Cycling can be a tough sport and it can challenge your mental fortitude in ways you would never have believed possible. 

The pro riders in the peloton of the Tour de France make it look easy, and for them, it is. But they also started out riding a short distance at a relatively slow speed. Give yourself the time to develop your skills and your fitness and cycling will reward you on so many levels.

Having said all of that, however, there will always be that little voice in the back of your mind that goads you into extending yourself just that little bit further and just that little bit harder. So if you wanted to really challenge yourself right off the bat…how far a distance should you aim for?

Can I Ride 100 Miles Without Training?

Cyclists are a competitive bunch. Social media apps like Strava push us to achieve ever faster speeds over ever-greater distances.

We scrutinize times and compare ourselves against all other riders of a similar age and a similar weight. We even compete with ourselves over any given segment and try to better our efforts every time we travel that route.

And thank goodness for this competitive instinct. It’s what drives us to be better, fitter, and faster. Delivering us to the promised land of optimum physical health and mental well-being.

Riding 100 miles without training may seem, at first, like a crazy idea, and to be completely honest, it is a crazy idea. But if you are that type “A” personality that drives themselves to achieve the improbable, then pay attention to the following 5 tips:

#1: Clean Your bike

A dirty chain is going to rob you of precious energy by demanding more wattage to achieve the same result. Likewise, cleaning your frame and your components will not only make you feel better about yourself but will demand less energy to propel you forward, both aerodynamically and mechanically.

#2: Inflate Your Tires

Pump your tires to the recommended pressure depending on your weight. Tires that are inflated to the optimum pressure will offer less rolling resistance and, possibly, more importantly, will give your wrists, your forearms, and your butt a more comfortable ride over long distances in the saddle.

#3: Eat & Drink Before, During, & After the Ride

Your car will go nowhere if it runs out of fuel, and you and your car have this in common. If you do not fuel your ride you run the risk of “bonking” which is nowhere near as pleasant as it sounds.

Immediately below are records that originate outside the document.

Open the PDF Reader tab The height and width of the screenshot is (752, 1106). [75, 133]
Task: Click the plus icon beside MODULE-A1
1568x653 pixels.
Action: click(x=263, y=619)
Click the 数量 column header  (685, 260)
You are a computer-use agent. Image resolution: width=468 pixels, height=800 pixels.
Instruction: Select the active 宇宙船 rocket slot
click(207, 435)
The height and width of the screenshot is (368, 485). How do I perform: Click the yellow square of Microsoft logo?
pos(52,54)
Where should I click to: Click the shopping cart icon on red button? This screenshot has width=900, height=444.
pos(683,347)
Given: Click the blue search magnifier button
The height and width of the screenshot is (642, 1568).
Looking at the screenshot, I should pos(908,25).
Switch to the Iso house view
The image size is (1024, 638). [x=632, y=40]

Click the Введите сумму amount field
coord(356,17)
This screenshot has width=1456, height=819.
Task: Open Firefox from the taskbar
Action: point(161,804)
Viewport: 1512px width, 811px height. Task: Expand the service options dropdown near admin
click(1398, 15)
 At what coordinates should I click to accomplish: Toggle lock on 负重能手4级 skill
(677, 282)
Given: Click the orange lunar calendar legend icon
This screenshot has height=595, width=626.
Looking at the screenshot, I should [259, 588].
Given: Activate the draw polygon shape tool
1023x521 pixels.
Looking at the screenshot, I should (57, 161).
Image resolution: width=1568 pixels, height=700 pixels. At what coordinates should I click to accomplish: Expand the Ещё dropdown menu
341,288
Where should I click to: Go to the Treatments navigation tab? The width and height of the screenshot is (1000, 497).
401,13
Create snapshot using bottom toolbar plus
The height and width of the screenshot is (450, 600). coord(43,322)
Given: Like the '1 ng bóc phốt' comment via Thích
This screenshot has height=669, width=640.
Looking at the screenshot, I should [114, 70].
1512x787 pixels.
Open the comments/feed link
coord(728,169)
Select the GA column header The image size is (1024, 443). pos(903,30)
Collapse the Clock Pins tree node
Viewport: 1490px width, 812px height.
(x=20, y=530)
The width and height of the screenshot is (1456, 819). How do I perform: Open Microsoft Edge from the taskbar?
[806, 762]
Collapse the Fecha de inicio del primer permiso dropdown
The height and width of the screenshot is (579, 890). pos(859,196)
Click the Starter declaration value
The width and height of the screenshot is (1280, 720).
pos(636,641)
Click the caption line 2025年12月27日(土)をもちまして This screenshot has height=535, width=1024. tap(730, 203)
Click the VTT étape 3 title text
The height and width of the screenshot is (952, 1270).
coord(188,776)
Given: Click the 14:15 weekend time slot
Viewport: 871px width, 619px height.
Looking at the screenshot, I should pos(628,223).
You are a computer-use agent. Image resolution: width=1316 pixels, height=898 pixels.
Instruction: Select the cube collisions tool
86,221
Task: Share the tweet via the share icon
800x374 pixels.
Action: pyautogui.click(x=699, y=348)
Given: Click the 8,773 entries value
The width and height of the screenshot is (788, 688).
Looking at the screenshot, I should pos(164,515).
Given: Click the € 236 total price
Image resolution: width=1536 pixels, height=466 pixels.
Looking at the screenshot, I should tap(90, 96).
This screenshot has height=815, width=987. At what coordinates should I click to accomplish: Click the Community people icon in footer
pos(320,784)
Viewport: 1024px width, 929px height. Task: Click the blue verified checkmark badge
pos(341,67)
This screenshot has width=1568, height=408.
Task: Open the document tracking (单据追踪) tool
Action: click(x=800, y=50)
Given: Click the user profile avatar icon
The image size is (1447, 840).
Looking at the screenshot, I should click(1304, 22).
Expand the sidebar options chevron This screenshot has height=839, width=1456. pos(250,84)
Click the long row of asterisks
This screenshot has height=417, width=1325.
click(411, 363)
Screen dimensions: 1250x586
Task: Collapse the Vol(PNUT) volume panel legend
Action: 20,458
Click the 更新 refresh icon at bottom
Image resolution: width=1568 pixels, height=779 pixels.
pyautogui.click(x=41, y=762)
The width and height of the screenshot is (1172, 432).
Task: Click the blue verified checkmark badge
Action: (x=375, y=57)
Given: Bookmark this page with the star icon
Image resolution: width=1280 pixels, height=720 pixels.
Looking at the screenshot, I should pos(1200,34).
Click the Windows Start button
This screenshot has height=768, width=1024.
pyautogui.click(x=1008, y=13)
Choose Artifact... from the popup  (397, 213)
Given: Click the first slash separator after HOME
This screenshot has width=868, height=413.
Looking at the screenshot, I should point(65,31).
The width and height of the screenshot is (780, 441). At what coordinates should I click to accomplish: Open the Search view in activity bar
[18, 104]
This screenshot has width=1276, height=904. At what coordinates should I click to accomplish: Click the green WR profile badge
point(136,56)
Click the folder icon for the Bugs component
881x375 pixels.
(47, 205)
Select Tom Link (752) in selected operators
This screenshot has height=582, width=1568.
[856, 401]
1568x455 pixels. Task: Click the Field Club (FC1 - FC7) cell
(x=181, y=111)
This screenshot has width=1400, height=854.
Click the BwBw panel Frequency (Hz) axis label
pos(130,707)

Bonking is essentially a state of hypoglycemia whereby your body has depleted itself of the fuel required to feed your muscles. You will at that point come to a dead stop with your entire body screaming in pain. Do not bonk. Eat. And drink.

#4: Check Your Clothing

And specifically, check that your bib-shorts or your MTB baggies have sufficient cushioning for a long ride. If you are going to be riding in the wet at any stage of the ride, or in a freezing wind, make sure you pack your warm kit and your waterproofs. Bad weather can seriously sap your energy levels.

#5: Slowly Does It

Do not set out at a fast pace. Be a conservationist. Conserve both your energies and your expectations. And, if you are riding with a group of riders, try to tuck into the slipstream of the rider in front of you.

Take your turn at the front only if you feel up to it. Drafting like this will save up to 30% of your available energy.

This informative video from the fantastic GCN riders is very helpful in planning and riding a long distance:

Final Thoughts on Riding When You Are Not Fit

While cycling can be a very competitive sport, you should never feel that you have to join the circus as a performer. It’s totally okay if you only want to do it for fun, exercise, or for transportation purposes only.

Whatever your reason for cycling is, it’s a good sport for your health. Check out this article I wrote about the wide range of benefits cycling has.

So, feel free to ride the distance that you think you are capable of riding without having to call for an Uber to get home, and ride at the speed you feel comfortable achieving. 

Remember; no one else is going to ride your bike for you. It’s just you and your bike out there. Make it an enjoyable experience.